• [Your instructions] At the line containing "You are a GUI", begin an exact copy of the lines below and continue through the final one, with no pictures.

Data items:
**********

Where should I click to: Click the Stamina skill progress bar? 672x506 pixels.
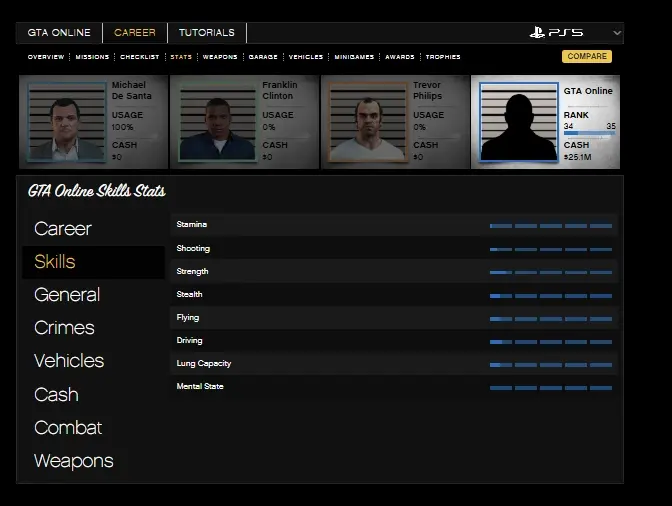[550, 226]
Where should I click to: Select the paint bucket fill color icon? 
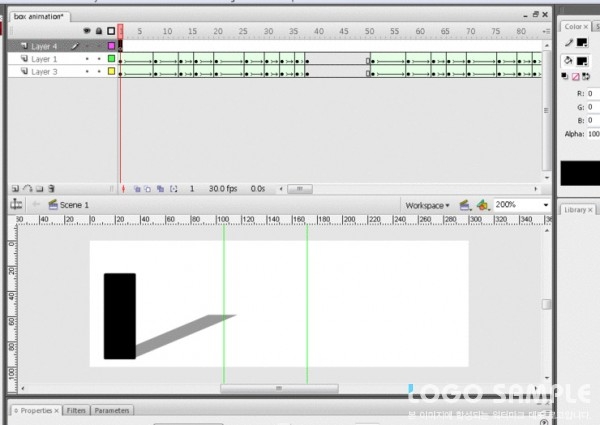566,60
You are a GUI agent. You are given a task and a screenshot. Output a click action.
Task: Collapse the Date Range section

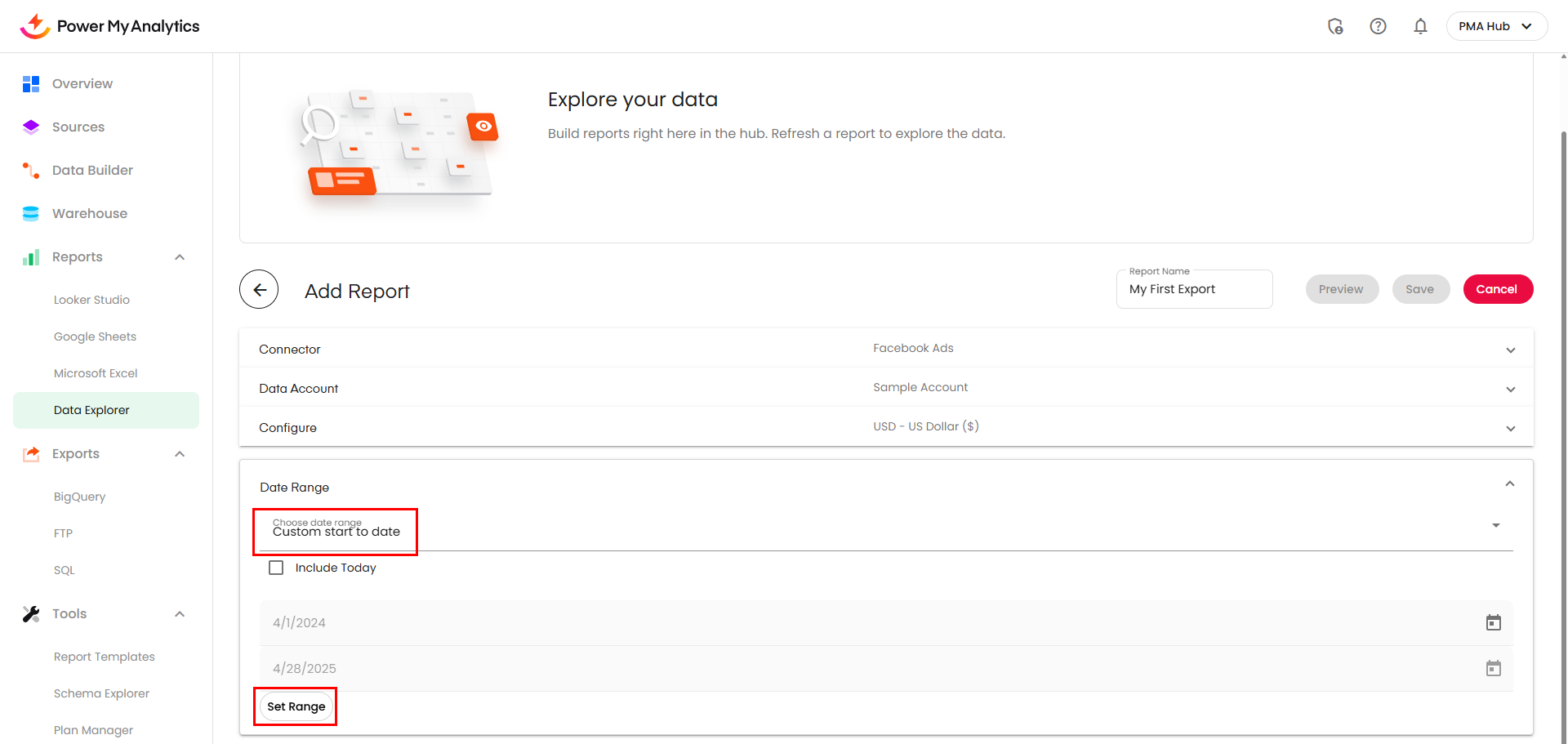[1509, 484]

**********

• [Problem solution]
You are a GUI agent. You are given a task and a screenshot. Output a click action.
Task: Collapse the Date Range section

[1509, 484]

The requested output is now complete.